>>>

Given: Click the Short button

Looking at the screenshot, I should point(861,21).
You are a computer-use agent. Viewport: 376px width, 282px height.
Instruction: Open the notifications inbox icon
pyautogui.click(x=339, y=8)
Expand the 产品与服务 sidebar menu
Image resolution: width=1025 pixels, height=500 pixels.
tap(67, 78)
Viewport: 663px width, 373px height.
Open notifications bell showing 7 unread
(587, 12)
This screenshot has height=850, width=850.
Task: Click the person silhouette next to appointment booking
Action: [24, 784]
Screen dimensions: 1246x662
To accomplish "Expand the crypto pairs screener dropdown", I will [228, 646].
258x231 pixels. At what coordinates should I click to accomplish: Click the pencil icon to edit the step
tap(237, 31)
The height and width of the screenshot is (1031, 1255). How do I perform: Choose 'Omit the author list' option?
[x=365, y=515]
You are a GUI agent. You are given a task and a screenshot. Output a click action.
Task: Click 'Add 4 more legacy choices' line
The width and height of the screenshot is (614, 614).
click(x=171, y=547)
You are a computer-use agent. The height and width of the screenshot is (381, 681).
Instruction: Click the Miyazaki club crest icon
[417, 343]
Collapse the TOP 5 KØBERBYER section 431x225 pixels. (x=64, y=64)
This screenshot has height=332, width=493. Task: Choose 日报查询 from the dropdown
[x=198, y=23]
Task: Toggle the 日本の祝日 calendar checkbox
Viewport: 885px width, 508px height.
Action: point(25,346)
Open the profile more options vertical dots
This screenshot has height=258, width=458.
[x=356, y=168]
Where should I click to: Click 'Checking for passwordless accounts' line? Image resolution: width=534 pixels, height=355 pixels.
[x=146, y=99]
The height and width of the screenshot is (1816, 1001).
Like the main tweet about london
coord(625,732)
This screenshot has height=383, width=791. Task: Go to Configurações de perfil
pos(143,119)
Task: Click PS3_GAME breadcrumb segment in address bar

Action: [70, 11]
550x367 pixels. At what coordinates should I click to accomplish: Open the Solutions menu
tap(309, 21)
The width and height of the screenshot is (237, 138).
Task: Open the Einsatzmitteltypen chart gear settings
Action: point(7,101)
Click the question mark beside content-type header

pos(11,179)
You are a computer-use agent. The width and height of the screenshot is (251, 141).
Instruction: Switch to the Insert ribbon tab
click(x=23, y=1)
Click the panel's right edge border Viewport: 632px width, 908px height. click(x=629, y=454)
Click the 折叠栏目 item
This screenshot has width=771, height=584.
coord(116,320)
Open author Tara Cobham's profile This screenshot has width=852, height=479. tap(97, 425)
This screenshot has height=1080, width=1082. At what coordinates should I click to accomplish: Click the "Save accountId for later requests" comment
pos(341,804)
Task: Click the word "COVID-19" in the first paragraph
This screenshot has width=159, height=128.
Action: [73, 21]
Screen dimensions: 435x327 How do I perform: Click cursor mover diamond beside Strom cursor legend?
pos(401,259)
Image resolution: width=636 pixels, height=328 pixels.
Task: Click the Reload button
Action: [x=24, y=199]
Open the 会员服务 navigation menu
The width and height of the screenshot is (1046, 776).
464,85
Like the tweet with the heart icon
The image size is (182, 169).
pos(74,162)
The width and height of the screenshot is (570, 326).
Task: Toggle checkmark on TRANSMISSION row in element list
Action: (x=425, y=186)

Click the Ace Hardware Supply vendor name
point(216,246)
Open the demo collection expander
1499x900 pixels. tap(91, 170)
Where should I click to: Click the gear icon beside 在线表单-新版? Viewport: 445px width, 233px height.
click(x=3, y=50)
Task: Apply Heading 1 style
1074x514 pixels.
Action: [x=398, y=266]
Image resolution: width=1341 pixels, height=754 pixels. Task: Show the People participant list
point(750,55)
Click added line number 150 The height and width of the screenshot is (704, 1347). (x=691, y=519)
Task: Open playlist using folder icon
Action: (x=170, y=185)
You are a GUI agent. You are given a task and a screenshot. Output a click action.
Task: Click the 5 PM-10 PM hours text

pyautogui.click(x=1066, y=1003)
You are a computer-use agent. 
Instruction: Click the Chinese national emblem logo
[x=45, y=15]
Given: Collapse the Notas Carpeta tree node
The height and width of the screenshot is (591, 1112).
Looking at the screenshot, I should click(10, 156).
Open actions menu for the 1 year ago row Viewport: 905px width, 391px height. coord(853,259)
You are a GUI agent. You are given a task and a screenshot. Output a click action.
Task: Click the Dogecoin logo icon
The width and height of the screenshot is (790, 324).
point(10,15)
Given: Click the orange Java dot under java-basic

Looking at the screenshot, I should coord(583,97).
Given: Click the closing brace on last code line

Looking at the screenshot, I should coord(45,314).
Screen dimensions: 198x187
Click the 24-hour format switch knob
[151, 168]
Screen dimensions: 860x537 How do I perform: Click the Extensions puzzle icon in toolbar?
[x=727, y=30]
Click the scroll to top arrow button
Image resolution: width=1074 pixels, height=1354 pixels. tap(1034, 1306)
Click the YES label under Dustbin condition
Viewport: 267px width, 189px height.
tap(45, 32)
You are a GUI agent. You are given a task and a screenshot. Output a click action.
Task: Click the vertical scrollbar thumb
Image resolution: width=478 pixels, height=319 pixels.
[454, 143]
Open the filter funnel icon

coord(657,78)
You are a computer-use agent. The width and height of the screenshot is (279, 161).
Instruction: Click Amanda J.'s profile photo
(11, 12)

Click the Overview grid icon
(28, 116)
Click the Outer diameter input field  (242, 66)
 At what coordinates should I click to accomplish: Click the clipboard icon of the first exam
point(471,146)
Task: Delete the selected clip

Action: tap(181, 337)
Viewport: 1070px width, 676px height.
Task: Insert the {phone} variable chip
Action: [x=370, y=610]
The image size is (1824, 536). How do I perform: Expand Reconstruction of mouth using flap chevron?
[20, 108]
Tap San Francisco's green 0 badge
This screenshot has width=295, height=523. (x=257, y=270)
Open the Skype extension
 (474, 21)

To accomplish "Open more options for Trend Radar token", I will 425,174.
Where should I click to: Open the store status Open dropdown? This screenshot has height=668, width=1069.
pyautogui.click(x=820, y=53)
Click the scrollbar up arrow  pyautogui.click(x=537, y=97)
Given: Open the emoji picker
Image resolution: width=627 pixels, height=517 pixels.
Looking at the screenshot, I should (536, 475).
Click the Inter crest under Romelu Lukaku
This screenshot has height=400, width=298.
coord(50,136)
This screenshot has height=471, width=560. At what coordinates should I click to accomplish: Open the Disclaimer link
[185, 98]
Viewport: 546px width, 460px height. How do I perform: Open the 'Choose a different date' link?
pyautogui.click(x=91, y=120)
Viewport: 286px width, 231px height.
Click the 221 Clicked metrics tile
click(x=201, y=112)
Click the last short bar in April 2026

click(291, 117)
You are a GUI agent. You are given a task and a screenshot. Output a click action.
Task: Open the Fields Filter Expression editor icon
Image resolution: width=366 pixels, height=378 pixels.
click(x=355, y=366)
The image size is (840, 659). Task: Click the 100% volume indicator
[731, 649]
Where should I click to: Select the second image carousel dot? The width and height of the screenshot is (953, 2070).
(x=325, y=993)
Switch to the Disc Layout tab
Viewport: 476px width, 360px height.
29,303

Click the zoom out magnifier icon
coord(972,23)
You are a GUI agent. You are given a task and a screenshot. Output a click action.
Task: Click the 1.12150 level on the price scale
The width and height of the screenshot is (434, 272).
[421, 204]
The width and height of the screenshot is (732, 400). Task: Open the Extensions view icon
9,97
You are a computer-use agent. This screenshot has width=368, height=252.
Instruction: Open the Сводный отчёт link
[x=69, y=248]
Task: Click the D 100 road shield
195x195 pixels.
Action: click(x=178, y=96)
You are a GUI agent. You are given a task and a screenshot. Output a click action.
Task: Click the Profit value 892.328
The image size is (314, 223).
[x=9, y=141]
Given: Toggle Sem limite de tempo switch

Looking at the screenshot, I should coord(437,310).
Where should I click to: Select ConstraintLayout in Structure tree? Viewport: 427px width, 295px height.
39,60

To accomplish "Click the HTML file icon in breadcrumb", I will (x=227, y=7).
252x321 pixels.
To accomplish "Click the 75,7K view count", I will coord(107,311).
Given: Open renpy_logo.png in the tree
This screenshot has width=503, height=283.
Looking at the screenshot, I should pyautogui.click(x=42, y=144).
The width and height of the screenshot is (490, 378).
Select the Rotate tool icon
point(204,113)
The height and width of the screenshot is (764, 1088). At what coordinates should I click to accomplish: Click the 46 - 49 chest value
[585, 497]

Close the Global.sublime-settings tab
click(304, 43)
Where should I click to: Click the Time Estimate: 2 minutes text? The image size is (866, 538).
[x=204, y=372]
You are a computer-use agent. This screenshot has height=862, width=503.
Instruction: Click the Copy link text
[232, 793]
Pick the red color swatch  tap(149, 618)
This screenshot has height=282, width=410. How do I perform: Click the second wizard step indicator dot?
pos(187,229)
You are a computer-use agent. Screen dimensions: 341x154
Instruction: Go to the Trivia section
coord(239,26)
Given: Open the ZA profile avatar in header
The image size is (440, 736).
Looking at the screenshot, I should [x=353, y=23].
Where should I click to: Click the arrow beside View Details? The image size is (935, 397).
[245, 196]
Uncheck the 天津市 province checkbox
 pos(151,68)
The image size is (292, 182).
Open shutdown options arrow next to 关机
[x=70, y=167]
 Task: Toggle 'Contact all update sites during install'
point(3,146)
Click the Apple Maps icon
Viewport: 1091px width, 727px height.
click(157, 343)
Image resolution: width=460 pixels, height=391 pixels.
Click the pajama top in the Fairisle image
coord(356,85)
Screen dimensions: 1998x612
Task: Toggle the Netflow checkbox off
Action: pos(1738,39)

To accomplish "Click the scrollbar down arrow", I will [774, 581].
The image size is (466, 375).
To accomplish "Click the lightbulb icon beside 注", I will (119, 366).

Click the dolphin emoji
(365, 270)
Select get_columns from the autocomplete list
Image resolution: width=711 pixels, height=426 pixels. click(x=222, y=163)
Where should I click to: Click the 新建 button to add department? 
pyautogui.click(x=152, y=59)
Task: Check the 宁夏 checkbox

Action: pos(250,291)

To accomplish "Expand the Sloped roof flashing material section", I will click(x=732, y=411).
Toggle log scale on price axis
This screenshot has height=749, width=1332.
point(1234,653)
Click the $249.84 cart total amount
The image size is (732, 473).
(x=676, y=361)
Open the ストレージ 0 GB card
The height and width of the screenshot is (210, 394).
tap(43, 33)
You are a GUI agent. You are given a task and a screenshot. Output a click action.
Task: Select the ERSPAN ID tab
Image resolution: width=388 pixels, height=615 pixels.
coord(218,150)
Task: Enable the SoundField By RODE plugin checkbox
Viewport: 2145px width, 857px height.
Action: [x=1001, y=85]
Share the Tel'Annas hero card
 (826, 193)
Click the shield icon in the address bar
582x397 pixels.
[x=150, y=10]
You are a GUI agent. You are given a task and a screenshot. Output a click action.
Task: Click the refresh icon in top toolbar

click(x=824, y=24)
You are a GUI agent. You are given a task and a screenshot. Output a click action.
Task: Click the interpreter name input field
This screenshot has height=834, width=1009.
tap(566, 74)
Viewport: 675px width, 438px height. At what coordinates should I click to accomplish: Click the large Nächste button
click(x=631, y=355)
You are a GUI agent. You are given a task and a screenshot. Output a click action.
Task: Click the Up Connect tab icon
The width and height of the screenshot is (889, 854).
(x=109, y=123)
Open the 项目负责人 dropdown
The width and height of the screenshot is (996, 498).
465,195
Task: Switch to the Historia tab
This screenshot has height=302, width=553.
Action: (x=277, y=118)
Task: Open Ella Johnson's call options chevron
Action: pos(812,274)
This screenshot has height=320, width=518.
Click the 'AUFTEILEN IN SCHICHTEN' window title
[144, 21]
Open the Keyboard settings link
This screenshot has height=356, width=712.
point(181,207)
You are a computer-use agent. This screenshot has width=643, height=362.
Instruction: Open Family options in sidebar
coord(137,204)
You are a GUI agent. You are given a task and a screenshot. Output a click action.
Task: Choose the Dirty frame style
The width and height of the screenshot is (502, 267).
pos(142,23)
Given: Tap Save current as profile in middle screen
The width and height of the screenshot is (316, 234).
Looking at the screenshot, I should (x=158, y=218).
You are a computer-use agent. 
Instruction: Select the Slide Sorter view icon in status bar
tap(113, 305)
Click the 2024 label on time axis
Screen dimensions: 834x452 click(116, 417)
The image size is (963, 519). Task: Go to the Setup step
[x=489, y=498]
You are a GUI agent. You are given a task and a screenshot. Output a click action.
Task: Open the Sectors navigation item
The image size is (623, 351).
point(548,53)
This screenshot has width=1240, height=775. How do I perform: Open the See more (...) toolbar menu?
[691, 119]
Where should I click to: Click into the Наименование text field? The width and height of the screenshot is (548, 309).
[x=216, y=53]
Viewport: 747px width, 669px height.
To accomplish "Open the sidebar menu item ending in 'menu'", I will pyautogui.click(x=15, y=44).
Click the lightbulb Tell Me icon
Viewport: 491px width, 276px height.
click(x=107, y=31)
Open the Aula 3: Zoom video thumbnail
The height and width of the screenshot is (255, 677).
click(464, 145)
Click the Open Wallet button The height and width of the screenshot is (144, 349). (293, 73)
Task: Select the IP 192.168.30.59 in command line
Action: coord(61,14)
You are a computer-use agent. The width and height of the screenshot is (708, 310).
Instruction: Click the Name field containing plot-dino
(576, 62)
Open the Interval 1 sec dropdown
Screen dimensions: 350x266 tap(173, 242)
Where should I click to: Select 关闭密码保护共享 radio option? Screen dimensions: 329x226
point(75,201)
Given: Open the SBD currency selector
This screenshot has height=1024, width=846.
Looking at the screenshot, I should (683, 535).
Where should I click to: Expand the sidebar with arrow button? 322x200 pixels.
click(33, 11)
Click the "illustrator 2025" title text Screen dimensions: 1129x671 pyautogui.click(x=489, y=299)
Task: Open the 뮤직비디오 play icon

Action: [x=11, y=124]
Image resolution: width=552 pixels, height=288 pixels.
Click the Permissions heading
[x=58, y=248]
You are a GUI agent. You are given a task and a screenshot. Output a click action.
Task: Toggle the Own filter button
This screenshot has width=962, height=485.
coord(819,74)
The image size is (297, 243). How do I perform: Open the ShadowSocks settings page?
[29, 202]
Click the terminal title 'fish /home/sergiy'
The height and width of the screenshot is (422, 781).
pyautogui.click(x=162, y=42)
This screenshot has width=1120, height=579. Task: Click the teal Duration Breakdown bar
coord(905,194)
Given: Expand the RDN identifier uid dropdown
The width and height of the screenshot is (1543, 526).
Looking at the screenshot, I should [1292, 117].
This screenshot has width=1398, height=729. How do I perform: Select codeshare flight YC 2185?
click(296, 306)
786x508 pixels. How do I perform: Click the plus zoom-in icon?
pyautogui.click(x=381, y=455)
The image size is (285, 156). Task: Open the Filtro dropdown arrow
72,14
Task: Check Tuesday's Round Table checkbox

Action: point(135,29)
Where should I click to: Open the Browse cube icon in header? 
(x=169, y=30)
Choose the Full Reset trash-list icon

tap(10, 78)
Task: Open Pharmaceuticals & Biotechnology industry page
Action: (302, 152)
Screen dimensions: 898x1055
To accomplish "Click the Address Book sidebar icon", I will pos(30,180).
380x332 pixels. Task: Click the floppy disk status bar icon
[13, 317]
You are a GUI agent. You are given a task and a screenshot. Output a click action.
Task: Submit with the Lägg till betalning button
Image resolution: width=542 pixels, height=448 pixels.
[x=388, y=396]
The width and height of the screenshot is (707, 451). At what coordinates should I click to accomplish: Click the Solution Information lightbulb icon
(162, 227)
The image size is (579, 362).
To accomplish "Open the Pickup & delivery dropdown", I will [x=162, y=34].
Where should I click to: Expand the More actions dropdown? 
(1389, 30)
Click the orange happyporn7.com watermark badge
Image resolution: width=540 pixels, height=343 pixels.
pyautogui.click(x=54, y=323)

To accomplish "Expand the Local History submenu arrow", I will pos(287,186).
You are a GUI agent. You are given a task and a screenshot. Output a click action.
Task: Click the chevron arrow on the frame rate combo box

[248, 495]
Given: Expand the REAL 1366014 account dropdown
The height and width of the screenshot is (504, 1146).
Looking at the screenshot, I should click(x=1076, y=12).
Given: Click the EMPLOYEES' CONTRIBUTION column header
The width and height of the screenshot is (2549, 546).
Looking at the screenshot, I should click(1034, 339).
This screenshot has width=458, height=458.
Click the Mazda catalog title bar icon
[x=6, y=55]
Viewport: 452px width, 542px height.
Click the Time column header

<<<

__WHAT THE TASK REQUIRES__
Using the data above, restate word for word the lines from its opening line through the line that contains "You are a computer-use agent. Viewport: 376px", and no more.

__SOLUTION TO THIS PROBLEM__
Given: Click the Short button

Looking at the screenshot, I should point(861,21).
You are a computer-use agent. Viewport: 376px width, 282px height.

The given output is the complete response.